**Extracted material:**
_ _ _ _

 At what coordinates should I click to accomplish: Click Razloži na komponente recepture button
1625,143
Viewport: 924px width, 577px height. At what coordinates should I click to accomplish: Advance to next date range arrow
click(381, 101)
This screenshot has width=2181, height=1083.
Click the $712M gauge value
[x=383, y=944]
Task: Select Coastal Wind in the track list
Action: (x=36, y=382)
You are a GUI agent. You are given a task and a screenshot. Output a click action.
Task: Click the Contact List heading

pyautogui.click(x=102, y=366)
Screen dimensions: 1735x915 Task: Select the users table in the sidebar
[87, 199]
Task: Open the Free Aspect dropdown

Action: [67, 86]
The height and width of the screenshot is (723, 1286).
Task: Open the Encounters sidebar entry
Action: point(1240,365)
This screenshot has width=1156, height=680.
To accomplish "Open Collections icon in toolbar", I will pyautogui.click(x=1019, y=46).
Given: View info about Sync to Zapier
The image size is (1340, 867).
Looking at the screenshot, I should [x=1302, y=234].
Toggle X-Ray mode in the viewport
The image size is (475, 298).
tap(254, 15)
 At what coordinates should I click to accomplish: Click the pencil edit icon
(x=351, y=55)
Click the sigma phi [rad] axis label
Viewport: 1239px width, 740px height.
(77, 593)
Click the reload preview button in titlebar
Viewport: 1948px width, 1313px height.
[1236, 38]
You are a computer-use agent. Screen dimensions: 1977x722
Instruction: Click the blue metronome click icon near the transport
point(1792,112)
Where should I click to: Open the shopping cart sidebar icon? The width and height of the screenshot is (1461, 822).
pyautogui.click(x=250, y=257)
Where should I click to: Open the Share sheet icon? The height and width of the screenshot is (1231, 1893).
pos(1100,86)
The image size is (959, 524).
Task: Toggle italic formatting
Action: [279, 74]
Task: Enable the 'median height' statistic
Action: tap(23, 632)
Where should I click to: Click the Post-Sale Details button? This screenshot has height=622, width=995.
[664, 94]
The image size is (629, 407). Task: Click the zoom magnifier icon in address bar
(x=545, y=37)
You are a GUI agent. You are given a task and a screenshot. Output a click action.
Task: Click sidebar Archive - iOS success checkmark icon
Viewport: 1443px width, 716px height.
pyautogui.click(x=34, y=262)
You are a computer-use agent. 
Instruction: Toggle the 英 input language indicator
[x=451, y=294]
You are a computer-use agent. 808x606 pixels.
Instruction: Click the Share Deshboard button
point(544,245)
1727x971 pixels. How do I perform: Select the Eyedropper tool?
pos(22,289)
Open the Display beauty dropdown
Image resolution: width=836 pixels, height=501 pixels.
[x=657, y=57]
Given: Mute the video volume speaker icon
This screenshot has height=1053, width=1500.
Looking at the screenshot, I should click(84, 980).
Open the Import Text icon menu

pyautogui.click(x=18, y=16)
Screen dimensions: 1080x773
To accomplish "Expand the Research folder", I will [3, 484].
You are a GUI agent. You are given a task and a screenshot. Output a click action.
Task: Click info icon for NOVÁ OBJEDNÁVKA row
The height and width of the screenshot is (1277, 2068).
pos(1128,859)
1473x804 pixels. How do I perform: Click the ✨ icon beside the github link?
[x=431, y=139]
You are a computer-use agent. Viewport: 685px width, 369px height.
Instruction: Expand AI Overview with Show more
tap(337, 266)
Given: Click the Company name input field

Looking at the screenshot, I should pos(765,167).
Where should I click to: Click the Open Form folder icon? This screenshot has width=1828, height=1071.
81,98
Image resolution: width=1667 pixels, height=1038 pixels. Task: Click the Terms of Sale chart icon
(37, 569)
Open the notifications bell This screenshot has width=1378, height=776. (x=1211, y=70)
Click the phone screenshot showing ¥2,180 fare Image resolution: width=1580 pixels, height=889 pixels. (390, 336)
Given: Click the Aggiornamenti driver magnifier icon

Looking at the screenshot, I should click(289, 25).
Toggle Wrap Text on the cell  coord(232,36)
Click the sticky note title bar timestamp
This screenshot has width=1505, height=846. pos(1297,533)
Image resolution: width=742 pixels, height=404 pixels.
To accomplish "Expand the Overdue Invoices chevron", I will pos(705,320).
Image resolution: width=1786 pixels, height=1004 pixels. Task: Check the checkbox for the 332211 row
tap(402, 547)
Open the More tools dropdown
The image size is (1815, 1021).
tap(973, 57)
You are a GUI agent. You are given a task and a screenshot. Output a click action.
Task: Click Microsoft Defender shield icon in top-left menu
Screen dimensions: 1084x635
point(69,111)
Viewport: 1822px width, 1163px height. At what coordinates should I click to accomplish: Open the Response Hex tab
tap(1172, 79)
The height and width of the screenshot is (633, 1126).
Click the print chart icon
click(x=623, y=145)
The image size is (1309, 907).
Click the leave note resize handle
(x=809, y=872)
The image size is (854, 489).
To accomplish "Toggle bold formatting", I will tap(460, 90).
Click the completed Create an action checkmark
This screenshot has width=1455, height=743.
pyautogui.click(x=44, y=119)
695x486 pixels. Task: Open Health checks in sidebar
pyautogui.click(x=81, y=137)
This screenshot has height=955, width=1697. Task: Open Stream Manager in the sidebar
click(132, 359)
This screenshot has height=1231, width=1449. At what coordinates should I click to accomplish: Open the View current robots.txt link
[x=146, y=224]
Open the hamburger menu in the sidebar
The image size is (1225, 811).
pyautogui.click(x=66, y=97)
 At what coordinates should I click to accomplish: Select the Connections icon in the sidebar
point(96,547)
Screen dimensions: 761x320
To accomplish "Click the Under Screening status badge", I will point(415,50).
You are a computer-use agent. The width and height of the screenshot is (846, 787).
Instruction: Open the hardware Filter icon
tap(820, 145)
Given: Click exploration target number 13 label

_ _ _ _

**Exercise objective:** Within the data above, how many lines include the string "info"? Only the number is required.

**Response to this exercise:** 2